Dr. Grace: What a hotshot loose cannon. Lets bring him along for our missions from now on. Nothing bad can happen.

-Something bad happens-

Jake: Fuck

Navi Princess Neytiri sees Jake and decides to kill him but then changes her mind and saves him from a pack of wolves.

Neytiri: Wow, all those jellyfish seeds are attracted to you. You must be chosen by Eywa

Jake: Eywhat?! (No, this pun was not used but it totally should have been)

Plot exposition though scientist: Eywa is a force that ensures balance on Pandora. Its like..

Lucas: THE FORCE?!

James: NO.! Its a goddess formed by "special bio-chemical reactions"

Lucas: kind of like MIDCHLORIANS?!

James: 3 words ---JAR JAR BINKS

Lucas: At least I expressed my freudian obession with humanoid aliens in sequels!

-Neytiri is instructed to inculcate Jake Navi with culture and teaches Jake how to bond with animals in an overtly sexual manner.

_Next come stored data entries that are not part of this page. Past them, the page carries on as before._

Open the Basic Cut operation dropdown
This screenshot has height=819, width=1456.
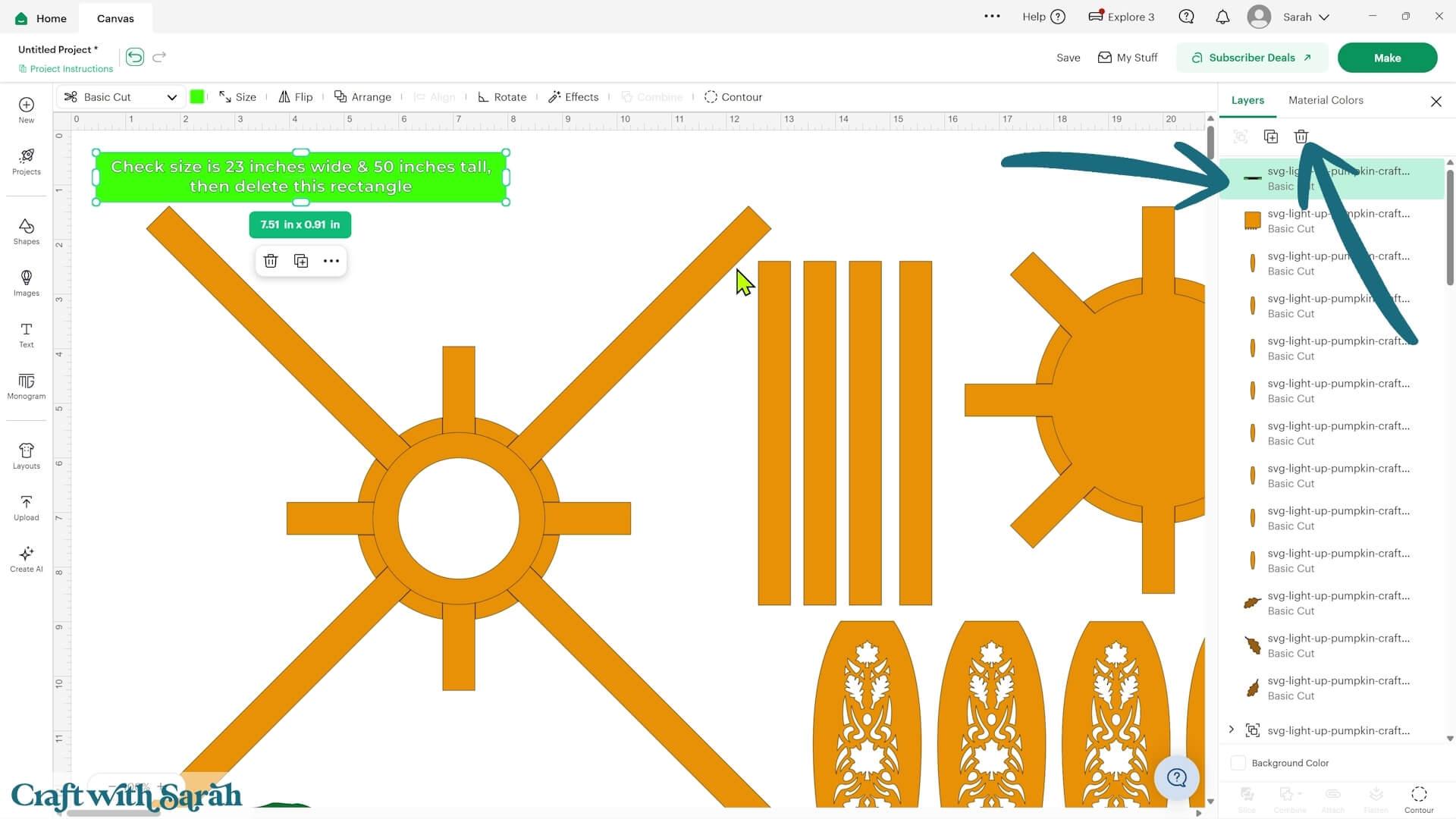click(x=121, y=97)
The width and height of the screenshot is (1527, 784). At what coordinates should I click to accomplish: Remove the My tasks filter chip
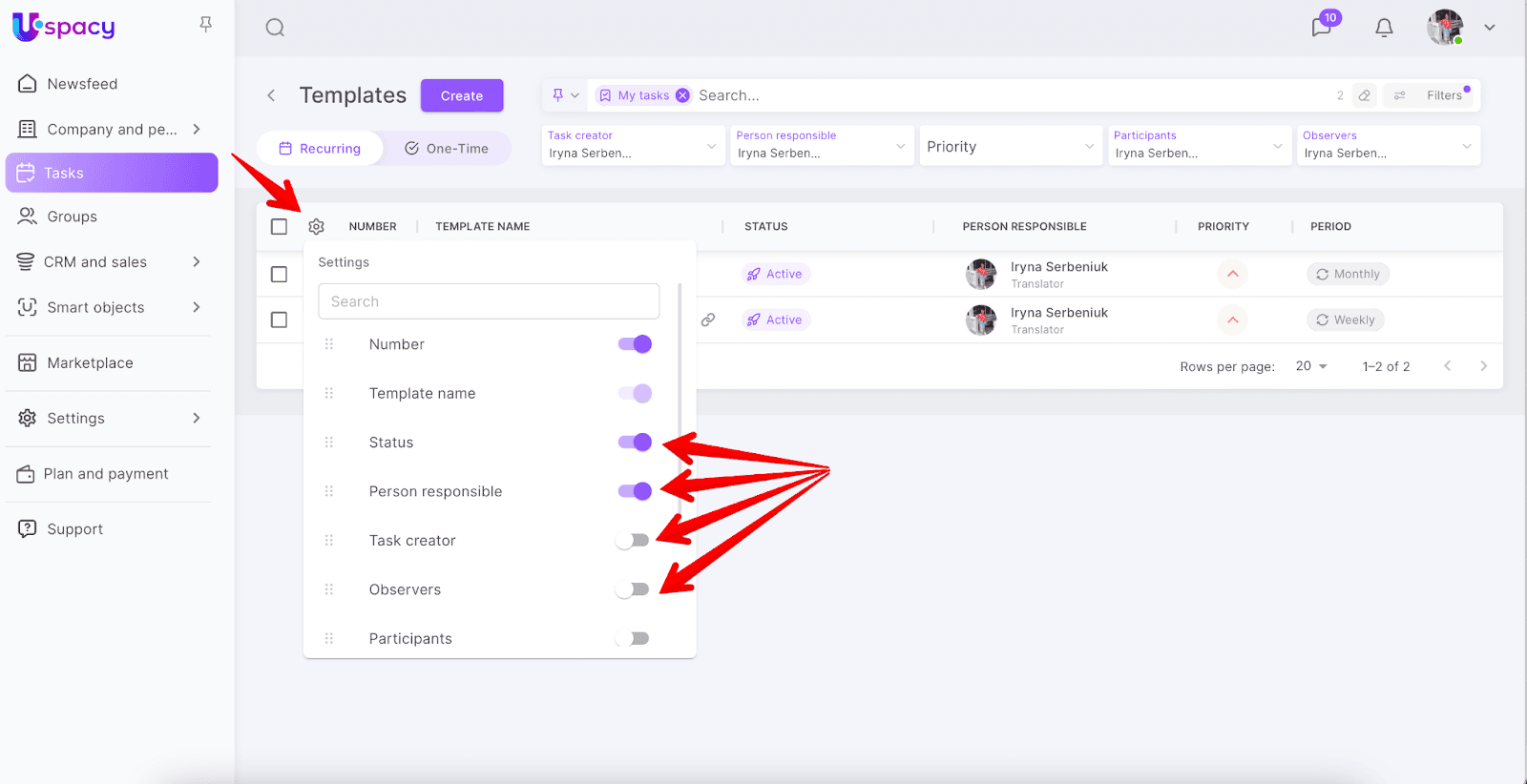click(x=682, y=95)

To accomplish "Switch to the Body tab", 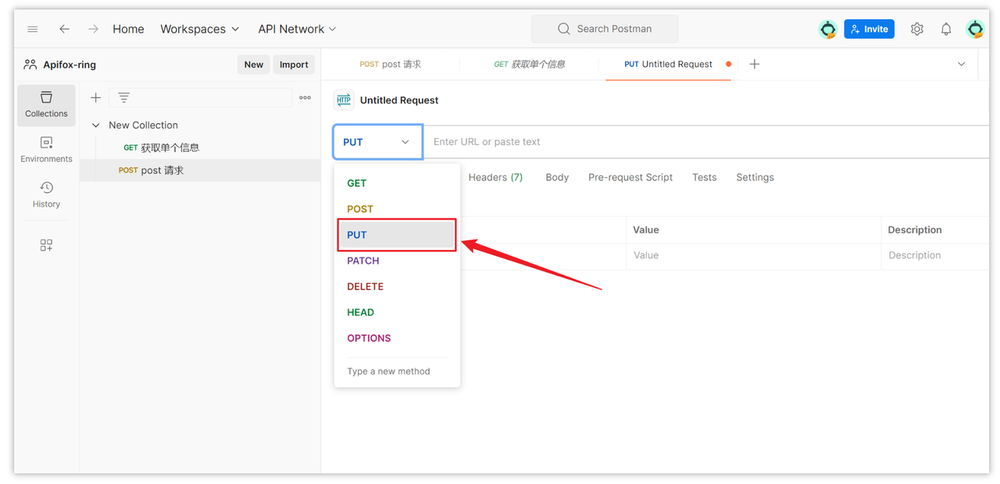I will [x=557, y=177].
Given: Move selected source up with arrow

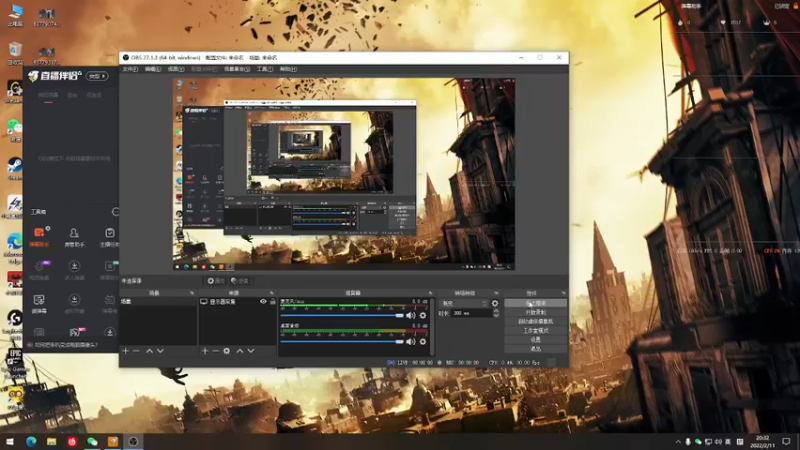Looking at the screenshot, I should (240, 351).
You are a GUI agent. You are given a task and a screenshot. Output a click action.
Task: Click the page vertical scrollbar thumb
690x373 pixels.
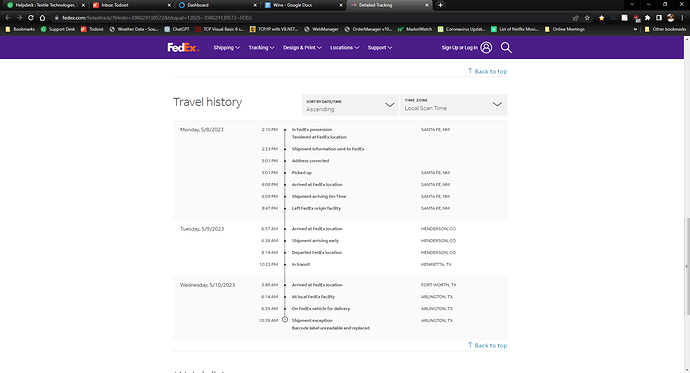tap(687, 266)
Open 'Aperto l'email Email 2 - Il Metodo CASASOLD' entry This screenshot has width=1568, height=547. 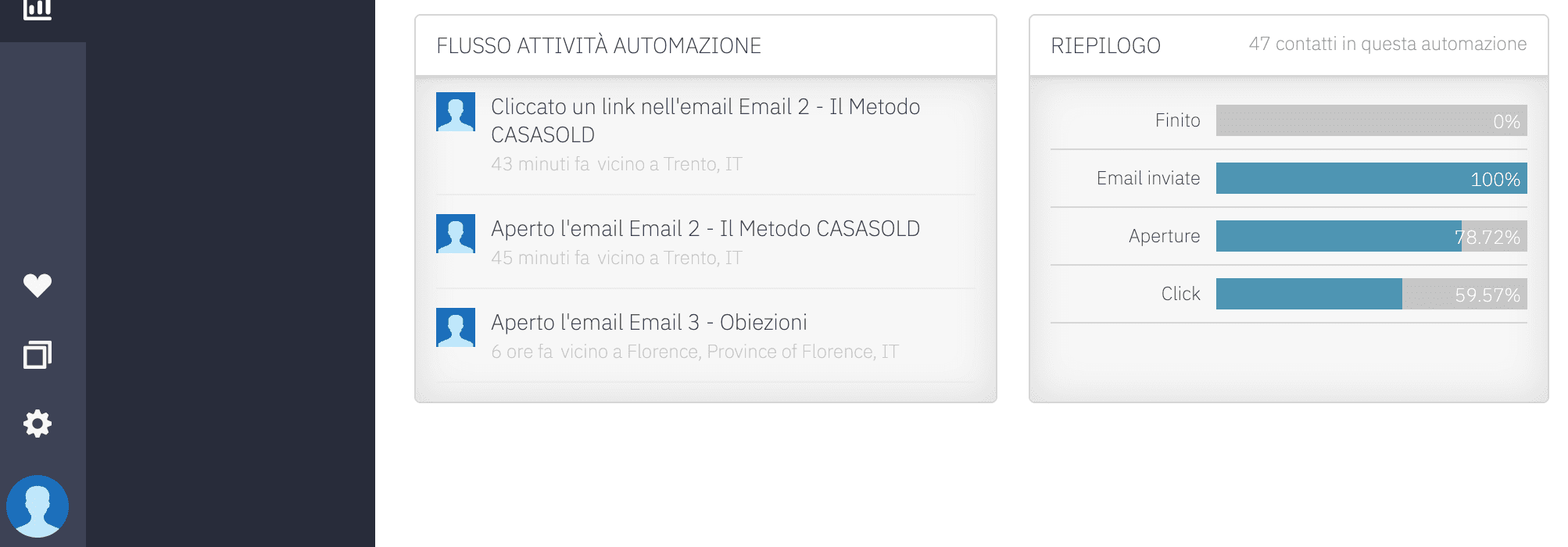[705, 228]
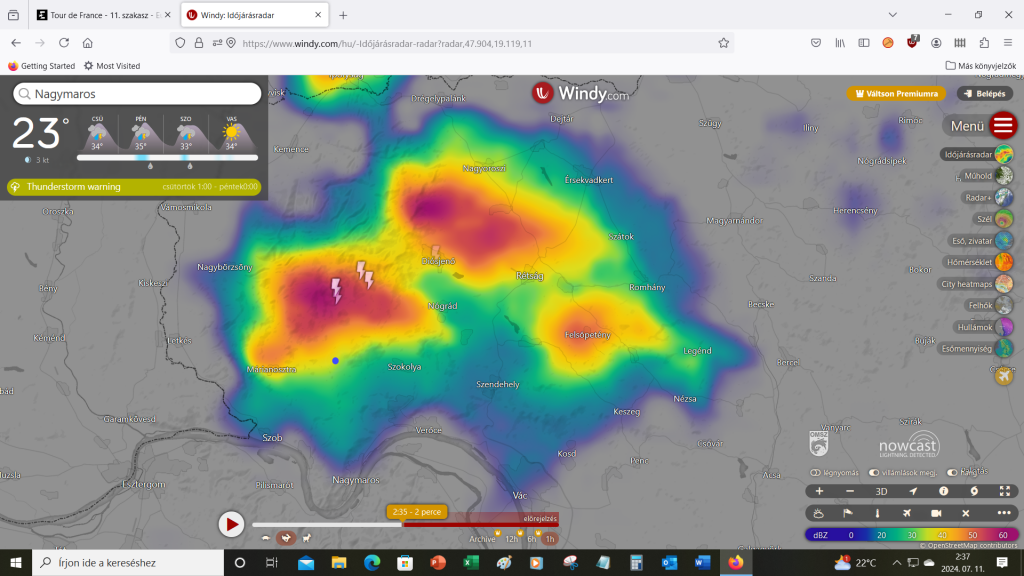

Logically, they fall in love and enagage in disturbing sex for 5 seconds after Jake passes the whole initiation process. This 5 seconds would now be feature in wet dreams of furries worldwide and be fodder for numerous blue films spinoffs ( GEDDIT? BLUE FILMS? NO? I"M TYPING IN CAPS?)-

James: I am not a furry

Audience: Right...

The next morning , bulldozers come to clear the village. Jake fights bulldozer and wins.

Jake: You guys must evacuate or be xterminated. It was my mission to tell you guys to leave

Neytiri: I trusted you. Booohoo

The Navi do not listen and attack the the metal gunships with bows and arrows. They get blown up. Jake survives.

James: Look at all these violence and exploitation. I am an awesome social commentator.

Jack: I must gain back the Navi's trust. They seem to adore extreme feats of stupidity.

Jack attacks a huge-ass dragon in the sky and bonds with it. This impresses the Navi and Jake rallies the Navi to fight back.

Jake: They have sent us a message, that they can take our land. But they will never take our freedom. SO we'll send them a message, that THIS, this IS SPARTA!!!

Corporal Lyle: We will fight terror with terror.

James: Now I'm commenting on the war on terroism

Audience: Just get to the explosions already!

-A CGI budget enough to feed all the children in an African nation is spent on the epic battle in a movie that preaches peace and harmony.-


Michelle rodigrez: To show that only human males are jackasses, I have decided to paint my GUNSHIP in tribal colours and join the Navi

Lyle: Fucking bitch. This is why women should not be allowed in the army

Jake: Thats really nice, but would it not be more effective if you just blend in with the human army and sneak attack the mothership?!

Michelle rodigrez: Meh...

-She gets blown up-

Human pilots: Why are we not using missiles? How the fuck are bows and arrows that failed just minutes ago now working against us? Why are we missing that dragon that is larger than a floating mountain? Why are the mountains even floating?!

Mountain: Physics is my bitch

- The Navi win a bit. Then they lose. Then they win again. Also, every creature on Pandora come screw the villians over like in a Disney movie -

The Human army: Fuck this, next time we attack a planet, we build a fucking DEATHSTAR.

Jake: FREEDOM!

- END-

But really, I thought this was the best film of the decade.

Also, JAMES HOWARD NEWTON!!!!!

1 comment:

Trashyku said...

Meh, I saw Avatar too. Really liked your summary of it.